What defines short-term disability insurance?

A policy that provides income replacement for a limited period due to disability

Short-term disability insurance is specifically designed to provide income replacement for individuals who are temporarily unable to work due to a disabling condition or illness. This type of policy typically covers a portion of an employee's salary for a fixed duration, usually ranging from a few weeks to several months, depending on the specific terms of the policy. The focus is on replacing lost income rather than covering medical expenses or other long-term needs, which distinctly aligns with the nature of short-term disability.

The key aspect of this insurance is its intent to assist individuals during the immediate aftermath of a disability, allowing them to maintain some financial stability while they recover.

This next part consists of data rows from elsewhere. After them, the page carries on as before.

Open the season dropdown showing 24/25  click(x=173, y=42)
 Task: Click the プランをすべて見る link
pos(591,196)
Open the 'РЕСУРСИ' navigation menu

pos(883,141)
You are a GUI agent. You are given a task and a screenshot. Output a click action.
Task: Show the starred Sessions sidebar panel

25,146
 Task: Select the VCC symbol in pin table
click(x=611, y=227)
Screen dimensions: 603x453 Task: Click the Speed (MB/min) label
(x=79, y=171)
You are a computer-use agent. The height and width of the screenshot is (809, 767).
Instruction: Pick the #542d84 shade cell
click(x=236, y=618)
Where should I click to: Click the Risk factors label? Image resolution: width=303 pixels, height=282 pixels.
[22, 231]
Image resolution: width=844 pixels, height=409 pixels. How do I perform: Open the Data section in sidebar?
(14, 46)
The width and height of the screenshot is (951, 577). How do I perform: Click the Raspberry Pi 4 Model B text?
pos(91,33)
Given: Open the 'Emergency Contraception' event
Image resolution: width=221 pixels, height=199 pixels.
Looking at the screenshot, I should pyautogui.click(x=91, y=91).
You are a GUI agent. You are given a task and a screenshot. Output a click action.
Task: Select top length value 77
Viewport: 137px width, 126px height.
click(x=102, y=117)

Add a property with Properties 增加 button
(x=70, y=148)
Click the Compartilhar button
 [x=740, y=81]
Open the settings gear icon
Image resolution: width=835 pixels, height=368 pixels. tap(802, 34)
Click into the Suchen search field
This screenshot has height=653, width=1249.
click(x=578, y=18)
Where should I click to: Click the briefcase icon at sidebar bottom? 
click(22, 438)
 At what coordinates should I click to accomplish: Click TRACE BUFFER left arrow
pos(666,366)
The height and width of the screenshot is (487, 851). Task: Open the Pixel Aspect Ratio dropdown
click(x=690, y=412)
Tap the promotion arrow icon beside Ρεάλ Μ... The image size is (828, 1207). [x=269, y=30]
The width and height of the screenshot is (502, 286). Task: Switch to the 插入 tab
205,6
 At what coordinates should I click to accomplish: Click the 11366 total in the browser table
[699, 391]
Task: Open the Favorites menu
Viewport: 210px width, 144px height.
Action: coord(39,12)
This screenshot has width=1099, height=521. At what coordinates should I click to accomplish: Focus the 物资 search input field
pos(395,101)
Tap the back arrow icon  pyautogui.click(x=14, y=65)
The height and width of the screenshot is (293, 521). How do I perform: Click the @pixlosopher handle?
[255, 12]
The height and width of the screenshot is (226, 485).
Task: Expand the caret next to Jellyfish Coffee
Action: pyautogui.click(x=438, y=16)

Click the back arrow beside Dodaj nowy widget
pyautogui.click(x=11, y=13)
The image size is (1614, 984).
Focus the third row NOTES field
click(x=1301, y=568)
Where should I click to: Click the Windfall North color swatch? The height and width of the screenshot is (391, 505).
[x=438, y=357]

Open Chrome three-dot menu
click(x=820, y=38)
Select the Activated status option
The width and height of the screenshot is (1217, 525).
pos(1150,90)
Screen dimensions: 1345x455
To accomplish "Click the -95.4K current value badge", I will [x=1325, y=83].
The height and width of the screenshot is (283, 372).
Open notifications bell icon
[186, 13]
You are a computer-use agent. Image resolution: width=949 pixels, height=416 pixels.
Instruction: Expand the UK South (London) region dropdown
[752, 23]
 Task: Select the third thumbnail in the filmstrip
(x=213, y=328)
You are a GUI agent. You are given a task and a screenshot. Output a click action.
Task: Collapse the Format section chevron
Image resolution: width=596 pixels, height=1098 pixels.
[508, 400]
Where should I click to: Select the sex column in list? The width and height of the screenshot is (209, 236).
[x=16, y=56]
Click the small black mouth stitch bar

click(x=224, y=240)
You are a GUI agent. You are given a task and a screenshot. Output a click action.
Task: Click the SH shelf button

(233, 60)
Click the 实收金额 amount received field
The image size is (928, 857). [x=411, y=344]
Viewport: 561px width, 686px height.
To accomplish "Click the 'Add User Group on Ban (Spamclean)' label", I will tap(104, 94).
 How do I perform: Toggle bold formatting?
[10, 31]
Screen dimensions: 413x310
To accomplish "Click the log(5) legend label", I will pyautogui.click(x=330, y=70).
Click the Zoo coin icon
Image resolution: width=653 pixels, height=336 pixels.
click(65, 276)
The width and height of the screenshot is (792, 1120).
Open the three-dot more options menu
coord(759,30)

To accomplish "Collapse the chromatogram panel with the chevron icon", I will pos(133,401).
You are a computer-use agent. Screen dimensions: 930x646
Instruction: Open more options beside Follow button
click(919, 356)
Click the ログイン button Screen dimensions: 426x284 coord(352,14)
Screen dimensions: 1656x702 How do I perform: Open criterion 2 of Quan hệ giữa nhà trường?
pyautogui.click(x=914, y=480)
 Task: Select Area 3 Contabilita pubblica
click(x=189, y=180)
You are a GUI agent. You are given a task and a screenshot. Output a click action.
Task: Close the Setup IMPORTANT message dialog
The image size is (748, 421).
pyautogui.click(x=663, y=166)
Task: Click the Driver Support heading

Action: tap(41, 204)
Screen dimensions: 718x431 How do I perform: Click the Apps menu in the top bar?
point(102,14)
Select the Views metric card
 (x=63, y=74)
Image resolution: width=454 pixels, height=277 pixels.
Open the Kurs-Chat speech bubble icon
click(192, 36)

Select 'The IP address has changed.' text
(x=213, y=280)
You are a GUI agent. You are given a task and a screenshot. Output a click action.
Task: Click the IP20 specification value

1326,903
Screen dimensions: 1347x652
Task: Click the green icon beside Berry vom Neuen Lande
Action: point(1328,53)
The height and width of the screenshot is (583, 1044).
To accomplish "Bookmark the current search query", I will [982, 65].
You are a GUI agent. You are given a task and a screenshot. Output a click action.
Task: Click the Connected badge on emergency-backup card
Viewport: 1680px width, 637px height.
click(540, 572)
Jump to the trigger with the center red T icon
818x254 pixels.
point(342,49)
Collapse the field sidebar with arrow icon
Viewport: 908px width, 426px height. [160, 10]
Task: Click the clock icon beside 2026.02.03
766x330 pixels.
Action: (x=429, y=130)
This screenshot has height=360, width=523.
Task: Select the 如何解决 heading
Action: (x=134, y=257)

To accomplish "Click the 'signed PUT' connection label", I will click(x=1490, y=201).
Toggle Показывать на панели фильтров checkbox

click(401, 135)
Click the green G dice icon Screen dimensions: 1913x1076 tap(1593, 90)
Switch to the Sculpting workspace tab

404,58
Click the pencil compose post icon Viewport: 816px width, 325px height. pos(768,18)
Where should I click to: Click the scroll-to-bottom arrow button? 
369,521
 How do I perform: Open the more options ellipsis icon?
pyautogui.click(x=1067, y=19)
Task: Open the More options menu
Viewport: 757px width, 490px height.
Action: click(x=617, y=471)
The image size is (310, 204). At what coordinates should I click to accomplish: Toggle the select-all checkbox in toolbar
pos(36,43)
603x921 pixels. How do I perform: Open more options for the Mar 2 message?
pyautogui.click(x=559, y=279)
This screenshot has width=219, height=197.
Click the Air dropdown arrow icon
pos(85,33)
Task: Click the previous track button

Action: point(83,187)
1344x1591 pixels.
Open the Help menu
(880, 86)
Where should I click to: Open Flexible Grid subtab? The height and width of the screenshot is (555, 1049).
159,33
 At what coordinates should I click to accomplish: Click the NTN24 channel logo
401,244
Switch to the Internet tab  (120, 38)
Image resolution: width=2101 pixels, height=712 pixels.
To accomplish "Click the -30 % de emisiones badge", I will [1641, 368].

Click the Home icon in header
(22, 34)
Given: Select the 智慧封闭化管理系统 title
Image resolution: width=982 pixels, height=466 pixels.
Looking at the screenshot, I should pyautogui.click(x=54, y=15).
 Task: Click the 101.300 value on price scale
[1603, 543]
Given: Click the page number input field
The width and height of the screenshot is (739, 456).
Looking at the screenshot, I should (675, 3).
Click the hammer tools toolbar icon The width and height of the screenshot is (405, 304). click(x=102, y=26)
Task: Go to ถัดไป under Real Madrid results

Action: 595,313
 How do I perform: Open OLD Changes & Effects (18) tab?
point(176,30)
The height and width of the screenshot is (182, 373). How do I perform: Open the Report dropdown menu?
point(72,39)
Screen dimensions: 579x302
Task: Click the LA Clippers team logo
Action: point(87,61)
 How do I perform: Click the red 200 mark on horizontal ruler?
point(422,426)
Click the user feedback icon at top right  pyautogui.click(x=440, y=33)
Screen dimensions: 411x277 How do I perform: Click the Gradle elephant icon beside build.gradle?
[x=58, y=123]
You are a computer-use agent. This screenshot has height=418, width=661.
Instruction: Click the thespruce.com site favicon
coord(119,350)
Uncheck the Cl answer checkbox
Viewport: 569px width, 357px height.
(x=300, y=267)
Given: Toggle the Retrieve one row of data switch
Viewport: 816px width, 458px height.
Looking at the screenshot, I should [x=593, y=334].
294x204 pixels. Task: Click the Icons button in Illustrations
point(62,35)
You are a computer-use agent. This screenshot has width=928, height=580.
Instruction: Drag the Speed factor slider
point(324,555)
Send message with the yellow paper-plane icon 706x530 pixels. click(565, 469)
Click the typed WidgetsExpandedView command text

It is crucial to distinguish short-term disability from other types of policies, such as long-term disability insurance, which covers disabilities that extend beyond the short term, often with benefits lasting for several years or until retirement age.

In contrast, a policy that covers all medical expenses relates to health insurance rather than disability coverage. Furthermore, a policy that only pays for long-term disabilities does not fall under short-term disability, and requiring long waiting periods is more characteristic of certain long-term disability policies rather than short-term ones, which typically aim to provide quicker access to benefits.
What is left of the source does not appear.